Saved data entries:
((

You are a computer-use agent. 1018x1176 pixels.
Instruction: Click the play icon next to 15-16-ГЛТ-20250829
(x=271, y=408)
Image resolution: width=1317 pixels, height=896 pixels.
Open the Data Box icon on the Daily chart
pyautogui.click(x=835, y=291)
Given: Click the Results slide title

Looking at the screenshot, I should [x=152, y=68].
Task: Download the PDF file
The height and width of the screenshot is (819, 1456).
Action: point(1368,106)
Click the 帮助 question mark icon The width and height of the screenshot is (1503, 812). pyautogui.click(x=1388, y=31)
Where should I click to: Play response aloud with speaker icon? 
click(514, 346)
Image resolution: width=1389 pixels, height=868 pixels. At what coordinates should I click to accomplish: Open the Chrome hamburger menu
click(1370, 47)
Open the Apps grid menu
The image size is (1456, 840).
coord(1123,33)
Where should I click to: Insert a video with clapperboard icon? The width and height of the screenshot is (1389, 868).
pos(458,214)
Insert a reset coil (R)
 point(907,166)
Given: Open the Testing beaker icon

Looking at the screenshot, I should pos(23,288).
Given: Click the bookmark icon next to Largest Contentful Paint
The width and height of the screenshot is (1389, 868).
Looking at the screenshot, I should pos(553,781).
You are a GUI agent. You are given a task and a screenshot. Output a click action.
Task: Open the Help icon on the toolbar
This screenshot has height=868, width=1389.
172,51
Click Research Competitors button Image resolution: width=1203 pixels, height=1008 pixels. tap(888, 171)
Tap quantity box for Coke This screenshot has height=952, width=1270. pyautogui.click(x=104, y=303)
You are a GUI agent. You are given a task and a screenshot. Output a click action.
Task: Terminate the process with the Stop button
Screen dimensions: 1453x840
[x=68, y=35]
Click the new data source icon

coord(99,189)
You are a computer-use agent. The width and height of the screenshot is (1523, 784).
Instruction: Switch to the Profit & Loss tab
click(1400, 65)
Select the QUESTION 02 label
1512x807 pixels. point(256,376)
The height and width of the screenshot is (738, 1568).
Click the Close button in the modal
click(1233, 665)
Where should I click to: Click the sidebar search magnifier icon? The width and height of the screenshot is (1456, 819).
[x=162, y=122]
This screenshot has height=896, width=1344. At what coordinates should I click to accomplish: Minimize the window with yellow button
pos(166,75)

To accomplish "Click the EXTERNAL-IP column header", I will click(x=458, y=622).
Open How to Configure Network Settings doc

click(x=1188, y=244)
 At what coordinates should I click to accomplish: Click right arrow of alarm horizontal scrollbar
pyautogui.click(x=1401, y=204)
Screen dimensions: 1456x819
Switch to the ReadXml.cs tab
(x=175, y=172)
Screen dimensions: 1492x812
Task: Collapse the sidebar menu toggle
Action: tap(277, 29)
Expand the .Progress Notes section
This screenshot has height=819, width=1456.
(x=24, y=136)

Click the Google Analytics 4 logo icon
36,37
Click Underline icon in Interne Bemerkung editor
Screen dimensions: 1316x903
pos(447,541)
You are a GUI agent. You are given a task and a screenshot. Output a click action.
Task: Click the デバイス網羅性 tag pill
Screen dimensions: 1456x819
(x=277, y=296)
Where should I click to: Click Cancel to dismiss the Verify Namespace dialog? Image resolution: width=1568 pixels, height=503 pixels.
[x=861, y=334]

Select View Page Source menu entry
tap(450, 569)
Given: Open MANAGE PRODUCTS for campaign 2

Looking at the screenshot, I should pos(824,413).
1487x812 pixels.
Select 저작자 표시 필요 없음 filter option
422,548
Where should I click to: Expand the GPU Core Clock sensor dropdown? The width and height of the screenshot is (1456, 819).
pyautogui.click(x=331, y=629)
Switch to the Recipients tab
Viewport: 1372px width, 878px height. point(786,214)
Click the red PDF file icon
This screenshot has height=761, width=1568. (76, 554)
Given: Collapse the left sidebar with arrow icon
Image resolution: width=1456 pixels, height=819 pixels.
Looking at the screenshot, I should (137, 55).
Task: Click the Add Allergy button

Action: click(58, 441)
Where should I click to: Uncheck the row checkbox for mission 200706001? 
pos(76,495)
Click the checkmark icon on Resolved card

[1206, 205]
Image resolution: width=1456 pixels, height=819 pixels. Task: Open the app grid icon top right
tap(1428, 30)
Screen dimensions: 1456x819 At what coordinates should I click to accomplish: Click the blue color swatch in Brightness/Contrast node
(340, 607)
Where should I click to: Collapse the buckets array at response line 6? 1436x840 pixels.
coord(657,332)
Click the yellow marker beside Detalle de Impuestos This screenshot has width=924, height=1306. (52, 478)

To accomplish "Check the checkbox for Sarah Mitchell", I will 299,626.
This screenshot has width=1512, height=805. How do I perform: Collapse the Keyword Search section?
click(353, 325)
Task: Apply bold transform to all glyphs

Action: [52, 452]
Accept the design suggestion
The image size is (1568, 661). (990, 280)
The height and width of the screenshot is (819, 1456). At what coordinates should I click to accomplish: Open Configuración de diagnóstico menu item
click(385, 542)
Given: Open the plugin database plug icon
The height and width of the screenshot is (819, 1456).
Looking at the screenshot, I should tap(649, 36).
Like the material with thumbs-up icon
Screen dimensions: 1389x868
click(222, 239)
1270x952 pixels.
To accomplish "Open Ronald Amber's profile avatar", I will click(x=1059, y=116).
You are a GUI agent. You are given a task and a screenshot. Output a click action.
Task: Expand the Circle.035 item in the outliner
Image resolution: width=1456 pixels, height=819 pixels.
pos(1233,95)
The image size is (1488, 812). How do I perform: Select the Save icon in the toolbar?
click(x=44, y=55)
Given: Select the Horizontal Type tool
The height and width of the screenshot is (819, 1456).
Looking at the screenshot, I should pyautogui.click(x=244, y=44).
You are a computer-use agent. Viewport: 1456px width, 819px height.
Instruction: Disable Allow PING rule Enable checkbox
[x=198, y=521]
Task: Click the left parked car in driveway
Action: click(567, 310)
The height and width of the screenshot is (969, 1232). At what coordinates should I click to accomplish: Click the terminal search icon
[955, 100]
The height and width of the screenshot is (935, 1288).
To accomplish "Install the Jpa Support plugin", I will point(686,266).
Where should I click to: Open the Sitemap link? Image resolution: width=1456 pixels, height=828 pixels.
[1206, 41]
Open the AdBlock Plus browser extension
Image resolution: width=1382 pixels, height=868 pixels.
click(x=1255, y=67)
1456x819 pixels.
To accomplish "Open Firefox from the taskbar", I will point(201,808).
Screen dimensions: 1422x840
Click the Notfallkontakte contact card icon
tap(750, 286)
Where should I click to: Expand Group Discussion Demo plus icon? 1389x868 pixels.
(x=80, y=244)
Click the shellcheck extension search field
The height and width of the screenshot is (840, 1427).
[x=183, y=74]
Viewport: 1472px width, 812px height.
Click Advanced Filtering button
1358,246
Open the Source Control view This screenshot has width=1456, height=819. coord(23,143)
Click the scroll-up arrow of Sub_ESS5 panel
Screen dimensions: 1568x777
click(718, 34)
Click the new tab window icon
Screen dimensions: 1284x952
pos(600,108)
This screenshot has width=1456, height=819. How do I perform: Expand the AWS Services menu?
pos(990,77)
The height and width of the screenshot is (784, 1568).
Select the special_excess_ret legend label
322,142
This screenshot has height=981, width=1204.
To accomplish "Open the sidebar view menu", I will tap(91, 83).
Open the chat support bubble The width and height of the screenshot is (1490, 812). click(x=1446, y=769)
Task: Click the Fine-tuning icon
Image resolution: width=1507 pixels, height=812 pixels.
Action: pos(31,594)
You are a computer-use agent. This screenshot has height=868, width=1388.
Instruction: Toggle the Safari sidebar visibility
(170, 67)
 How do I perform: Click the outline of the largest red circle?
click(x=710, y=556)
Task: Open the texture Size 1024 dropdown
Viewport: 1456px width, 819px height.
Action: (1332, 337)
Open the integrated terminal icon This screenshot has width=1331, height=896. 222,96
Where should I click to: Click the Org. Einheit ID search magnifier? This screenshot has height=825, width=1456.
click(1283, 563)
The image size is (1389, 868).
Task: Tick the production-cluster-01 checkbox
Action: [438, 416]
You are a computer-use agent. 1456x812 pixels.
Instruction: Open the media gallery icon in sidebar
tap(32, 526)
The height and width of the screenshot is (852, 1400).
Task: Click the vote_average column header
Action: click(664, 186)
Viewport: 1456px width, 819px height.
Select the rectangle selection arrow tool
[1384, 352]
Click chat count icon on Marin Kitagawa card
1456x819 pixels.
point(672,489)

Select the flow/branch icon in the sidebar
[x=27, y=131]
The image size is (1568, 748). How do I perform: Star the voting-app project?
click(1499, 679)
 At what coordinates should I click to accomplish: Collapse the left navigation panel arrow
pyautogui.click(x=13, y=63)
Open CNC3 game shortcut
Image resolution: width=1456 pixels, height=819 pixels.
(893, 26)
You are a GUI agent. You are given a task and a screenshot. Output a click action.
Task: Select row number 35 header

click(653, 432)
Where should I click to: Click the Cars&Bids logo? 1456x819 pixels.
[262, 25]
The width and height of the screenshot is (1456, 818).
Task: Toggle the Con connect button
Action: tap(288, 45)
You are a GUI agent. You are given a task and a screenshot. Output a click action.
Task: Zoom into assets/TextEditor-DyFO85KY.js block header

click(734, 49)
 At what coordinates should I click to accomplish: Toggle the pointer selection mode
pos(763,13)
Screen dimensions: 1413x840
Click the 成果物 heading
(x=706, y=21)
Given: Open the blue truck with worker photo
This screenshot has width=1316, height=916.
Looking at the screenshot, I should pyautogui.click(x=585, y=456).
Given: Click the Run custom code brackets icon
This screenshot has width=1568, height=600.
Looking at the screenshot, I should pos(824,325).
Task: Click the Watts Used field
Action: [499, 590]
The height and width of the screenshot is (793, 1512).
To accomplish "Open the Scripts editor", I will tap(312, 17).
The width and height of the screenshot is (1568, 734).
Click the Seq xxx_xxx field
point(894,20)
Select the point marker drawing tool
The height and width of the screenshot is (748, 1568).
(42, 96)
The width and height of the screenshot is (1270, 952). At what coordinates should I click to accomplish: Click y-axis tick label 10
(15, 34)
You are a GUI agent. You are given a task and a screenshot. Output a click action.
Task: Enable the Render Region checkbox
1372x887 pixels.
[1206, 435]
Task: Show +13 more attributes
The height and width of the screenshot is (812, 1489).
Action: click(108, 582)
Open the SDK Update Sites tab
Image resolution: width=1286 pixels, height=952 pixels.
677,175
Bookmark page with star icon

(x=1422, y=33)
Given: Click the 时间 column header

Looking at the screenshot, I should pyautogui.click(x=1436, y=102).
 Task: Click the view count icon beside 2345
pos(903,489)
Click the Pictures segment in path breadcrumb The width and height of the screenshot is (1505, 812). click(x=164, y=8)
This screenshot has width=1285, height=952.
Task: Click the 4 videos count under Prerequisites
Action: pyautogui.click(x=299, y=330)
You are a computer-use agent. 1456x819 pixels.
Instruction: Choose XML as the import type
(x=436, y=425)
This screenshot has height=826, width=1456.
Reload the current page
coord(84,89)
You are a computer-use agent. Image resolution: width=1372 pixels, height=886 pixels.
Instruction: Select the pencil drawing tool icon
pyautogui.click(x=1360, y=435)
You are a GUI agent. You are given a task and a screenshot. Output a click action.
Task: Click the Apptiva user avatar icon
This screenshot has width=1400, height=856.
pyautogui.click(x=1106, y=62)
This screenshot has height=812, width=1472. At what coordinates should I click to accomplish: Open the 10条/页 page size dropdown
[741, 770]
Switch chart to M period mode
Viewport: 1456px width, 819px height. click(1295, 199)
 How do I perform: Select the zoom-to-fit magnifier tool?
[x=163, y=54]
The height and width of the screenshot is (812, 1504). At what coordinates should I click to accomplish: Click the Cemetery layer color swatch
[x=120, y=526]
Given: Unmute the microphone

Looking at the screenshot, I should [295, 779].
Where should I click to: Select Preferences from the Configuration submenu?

))

» **Work required**:
Copy every line in the data above that has the string "avatar" in it.

» **Reply**:
To accomplish "Open Ronald Amber's profile avatar", I will click(x=1059, y=116).
Task: Click the Apptiva user avatar icon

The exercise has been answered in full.